WORK TASK
Stop after the line that contains "Remember me (273, 470)"; until then, restate each line of the entries word for word from the very first.

====== DATASET EXCERPTS ======

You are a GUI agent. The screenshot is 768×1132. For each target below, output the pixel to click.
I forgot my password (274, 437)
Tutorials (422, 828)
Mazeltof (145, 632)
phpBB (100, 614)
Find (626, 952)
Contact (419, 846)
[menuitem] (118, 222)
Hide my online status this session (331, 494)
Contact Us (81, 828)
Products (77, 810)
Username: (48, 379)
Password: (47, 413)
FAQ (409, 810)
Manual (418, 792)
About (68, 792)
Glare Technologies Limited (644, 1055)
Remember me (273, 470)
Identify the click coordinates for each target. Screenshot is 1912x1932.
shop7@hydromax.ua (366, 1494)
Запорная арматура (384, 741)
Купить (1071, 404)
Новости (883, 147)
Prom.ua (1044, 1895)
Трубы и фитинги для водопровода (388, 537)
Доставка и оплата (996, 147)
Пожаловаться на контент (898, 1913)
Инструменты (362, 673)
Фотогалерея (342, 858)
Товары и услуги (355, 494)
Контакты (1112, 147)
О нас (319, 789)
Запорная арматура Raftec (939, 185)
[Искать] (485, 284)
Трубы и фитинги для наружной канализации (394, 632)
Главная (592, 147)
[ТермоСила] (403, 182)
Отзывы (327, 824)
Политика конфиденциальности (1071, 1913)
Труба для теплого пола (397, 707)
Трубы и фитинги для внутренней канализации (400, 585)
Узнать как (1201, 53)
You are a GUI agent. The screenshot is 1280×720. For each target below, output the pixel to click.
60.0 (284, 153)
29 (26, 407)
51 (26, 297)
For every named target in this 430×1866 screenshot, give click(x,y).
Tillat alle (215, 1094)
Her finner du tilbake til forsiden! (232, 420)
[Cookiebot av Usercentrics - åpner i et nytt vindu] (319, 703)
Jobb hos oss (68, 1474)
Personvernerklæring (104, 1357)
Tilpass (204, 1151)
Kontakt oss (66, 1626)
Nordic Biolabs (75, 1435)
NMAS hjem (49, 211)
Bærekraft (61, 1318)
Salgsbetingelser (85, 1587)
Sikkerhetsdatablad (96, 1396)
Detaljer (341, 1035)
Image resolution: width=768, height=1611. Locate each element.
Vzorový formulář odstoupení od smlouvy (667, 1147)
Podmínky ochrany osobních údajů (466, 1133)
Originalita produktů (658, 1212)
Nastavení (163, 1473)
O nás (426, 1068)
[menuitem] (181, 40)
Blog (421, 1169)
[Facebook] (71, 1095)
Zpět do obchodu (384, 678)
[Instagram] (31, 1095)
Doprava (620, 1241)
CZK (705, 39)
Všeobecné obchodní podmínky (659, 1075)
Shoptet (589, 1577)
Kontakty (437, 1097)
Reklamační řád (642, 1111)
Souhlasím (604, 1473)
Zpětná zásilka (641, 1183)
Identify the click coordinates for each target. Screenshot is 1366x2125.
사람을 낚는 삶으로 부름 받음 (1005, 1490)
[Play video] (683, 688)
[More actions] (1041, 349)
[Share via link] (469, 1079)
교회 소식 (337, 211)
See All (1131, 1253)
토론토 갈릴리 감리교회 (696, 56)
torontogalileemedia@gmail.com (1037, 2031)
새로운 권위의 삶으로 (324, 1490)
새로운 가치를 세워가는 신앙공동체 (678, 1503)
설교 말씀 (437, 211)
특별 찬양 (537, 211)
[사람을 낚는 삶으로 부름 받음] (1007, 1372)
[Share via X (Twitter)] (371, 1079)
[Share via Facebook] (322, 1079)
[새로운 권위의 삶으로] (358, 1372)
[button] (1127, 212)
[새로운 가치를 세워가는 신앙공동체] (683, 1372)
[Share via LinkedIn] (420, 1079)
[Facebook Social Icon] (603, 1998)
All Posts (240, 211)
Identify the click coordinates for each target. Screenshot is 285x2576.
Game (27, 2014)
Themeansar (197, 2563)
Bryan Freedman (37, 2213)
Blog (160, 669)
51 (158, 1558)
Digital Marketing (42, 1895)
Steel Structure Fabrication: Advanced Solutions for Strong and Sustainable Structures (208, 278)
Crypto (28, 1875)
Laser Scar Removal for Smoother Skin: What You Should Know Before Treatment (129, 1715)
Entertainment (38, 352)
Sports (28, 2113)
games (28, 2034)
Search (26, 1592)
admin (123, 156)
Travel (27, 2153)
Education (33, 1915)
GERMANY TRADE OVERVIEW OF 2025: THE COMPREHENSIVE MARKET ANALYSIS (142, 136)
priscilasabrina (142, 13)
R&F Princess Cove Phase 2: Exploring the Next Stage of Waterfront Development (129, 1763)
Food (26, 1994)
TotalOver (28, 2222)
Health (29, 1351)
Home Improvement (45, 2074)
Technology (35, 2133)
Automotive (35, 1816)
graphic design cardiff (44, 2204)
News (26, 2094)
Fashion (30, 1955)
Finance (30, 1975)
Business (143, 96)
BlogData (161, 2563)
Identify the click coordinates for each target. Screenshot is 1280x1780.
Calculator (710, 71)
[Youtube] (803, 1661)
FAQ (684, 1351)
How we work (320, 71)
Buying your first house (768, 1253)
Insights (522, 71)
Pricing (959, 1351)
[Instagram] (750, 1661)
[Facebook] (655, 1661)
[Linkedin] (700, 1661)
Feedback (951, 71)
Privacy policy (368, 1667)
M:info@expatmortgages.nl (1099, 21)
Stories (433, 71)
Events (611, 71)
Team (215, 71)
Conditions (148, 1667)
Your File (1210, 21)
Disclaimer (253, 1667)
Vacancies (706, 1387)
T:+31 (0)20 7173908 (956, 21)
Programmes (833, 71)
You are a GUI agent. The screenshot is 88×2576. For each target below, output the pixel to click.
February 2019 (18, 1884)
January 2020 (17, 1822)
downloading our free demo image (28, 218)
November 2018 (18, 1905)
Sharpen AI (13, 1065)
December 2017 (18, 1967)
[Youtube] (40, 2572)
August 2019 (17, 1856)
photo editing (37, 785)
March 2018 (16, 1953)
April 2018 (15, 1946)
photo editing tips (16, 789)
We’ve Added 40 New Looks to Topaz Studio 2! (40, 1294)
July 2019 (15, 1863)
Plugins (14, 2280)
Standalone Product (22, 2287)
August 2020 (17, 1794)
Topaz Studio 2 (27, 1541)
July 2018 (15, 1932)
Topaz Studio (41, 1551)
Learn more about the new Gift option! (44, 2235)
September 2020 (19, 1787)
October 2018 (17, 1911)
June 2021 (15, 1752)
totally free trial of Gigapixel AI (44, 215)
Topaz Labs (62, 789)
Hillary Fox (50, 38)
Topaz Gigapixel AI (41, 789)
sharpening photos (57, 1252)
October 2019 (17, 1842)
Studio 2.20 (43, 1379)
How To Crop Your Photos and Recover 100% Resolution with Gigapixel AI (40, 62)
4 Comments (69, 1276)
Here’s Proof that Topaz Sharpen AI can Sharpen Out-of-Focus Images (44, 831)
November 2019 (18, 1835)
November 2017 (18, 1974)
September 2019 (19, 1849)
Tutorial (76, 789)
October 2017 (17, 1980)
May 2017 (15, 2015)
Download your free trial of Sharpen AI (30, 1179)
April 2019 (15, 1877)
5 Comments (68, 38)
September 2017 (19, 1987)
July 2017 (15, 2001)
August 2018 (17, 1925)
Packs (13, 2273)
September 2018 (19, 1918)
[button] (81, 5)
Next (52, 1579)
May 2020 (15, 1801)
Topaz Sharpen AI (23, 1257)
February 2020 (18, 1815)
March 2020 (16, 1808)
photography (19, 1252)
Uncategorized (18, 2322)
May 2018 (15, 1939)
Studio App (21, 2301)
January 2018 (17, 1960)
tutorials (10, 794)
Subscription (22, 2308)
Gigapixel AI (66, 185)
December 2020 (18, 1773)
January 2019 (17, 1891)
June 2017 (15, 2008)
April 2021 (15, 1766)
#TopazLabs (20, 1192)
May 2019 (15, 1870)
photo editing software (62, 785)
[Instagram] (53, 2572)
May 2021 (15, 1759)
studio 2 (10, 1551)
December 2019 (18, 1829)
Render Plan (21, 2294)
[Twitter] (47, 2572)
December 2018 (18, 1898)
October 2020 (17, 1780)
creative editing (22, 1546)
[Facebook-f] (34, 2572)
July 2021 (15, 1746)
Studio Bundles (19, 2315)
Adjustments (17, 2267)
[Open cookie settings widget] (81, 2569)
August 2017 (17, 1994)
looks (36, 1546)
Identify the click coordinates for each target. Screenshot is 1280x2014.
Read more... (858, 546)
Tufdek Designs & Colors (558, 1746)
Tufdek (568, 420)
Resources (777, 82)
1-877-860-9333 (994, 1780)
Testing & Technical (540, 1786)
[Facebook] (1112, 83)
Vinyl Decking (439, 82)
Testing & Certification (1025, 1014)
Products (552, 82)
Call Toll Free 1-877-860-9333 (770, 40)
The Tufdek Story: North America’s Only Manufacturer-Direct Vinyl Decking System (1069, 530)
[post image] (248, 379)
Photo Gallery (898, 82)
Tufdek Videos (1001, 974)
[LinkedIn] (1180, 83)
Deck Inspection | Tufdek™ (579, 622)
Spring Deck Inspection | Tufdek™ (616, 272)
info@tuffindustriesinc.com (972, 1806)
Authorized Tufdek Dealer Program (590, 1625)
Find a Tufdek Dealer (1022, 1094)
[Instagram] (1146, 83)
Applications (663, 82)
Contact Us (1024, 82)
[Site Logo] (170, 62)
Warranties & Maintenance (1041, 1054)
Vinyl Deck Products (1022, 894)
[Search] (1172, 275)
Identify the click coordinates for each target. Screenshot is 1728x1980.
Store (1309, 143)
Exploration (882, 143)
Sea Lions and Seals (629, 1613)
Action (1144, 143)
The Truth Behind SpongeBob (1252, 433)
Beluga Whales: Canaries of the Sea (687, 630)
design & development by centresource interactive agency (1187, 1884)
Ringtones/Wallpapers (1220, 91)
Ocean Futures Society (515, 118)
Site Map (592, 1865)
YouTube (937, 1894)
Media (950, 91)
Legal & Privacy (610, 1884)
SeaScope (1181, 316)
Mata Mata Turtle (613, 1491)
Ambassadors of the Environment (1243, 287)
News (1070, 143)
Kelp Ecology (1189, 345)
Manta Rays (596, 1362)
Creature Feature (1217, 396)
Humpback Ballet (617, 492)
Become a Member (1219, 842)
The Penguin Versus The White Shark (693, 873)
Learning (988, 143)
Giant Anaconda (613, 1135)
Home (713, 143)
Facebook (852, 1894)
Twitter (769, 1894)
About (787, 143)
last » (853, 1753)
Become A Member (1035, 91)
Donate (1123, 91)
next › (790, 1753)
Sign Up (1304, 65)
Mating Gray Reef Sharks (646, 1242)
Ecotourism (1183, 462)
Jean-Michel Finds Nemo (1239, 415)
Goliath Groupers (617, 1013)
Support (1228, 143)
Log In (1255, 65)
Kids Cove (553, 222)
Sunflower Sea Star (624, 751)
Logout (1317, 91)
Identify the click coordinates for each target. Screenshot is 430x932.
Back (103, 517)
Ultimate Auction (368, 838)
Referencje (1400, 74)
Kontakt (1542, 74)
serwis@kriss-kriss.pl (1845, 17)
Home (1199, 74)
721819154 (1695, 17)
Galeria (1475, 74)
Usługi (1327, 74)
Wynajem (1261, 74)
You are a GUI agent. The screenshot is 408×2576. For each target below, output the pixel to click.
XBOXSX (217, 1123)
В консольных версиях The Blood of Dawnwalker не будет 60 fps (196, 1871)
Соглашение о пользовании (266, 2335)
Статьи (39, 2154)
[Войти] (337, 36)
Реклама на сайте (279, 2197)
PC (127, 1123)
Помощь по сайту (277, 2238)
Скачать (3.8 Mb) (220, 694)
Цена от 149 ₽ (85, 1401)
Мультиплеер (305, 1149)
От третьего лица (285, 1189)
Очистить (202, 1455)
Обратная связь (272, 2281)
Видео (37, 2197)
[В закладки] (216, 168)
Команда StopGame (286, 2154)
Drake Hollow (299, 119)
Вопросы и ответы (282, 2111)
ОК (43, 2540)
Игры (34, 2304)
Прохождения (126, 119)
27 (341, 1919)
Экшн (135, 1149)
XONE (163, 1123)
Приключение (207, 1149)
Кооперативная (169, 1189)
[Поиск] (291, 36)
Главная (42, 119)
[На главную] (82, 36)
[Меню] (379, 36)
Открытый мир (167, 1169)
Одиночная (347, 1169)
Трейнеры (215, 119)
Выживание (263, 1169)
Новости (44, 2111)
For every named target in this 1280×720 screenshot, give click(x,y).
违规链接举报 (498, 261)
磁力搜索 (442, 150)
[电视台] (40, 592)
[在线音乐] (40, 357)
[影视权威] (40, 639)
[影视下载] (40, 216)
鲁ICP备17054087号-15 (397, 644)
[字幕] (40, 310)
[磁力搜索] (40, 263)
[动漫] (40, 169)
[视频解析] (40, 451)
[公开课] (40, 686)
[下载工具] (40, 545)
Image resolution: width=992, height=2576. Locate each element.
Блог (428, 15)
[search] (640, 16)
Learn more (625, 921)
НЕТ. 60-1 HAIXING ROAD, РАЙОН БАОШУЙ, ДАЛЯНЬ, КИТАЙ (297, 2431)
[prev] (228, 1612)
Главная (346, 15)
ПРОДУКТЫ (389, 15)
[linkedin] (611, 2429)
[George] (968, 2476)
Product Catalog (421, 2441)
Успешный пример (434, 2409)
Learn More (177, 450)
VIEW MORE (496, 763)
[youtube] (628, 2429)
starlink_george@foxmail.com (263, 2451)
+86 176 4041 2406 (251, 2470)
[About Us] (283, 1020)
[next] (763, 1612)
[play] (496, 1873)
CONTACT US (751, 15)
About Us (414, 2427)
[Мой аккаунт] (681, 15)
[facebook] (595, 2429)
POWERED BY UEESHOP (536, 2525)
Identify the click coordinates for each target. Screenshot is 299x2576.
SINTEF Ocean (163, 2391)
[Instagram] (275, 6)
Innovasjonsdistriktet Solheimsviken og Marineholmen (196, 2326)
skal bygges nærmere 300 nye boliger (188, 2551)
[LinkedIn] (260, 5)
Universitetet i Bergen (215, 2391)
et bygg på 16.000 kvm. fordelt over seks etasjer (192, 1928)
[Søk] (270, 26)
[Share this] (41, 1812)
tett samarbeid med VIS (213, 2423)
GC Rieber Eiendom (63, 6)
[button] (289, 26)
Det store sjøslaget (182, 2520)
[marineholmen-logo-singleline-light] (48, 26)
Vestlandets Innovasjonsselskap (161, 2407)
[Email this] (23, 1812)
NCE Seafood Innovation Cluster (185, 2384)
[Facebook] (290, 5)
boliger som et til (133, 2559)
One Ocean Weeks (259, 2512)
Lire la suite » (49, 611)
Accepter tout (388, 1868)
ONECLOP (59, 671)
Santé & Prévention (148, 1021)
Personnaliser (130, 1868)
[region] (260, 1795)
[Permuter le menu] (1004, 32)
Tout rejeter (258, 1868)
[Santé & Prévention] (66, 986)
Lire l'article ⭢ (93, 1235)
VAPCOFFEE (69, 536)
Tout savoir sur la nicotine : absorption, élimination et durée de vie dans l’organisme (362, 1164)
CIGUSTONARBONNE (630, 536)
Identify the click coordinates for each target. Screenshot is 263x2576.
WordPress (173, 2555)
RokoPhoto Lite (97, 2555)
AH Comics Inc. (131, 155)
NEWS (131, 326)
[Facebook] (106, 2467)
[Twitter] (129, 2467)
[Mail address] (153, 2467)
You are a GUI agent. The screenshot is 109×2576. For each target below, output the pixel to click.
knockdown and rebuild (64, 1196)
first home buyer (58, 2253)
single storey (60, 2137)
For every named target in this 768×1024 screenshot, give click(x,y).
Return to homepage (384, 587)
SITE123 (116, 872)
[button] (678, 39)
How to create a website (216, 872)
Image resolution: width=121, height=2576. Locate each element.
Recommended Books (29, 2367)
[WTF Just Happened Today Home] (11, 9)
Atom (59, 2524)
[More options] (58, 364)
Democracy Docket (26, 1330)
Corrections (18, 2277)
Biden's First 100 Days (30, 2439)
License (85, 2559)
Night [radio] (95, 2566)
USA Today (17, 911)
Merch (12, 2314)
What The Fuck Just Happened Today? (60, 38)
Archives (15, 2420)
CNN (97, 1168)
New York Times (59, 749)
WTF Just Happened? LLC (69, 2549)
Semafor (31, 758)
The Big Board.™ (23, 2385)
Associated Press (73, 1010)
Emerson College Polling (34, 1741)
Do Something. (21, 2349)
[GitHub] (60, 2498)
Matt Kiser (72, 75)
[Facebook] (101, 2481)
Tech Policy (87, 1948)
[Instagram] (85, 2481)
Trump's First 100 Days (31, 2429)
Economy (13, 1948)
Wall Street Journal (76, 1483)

======

SOLUTION TO THIS TASK
You are a GUI agent. The screenshot is 768×1132. For each target below, output the pixel to click.
I forgot my password (274, 437)
Tutorials (422, 828)
Mazeltof (145, 632)
phpBB (100, 614)
Find (626, 952)
Contact (419, 846)
[menuitem] (118, 222)
Hide my online status this session (331, 494)
Contact Us (81, 828)
Products (77, 810)
Username: (48, 379)
Password: (47, 413)
FAQ (409, 810)
Manual (418, 792)
About (68, 792)
Glare Technologies Limited (644, 1055)
Remember me (273, 470)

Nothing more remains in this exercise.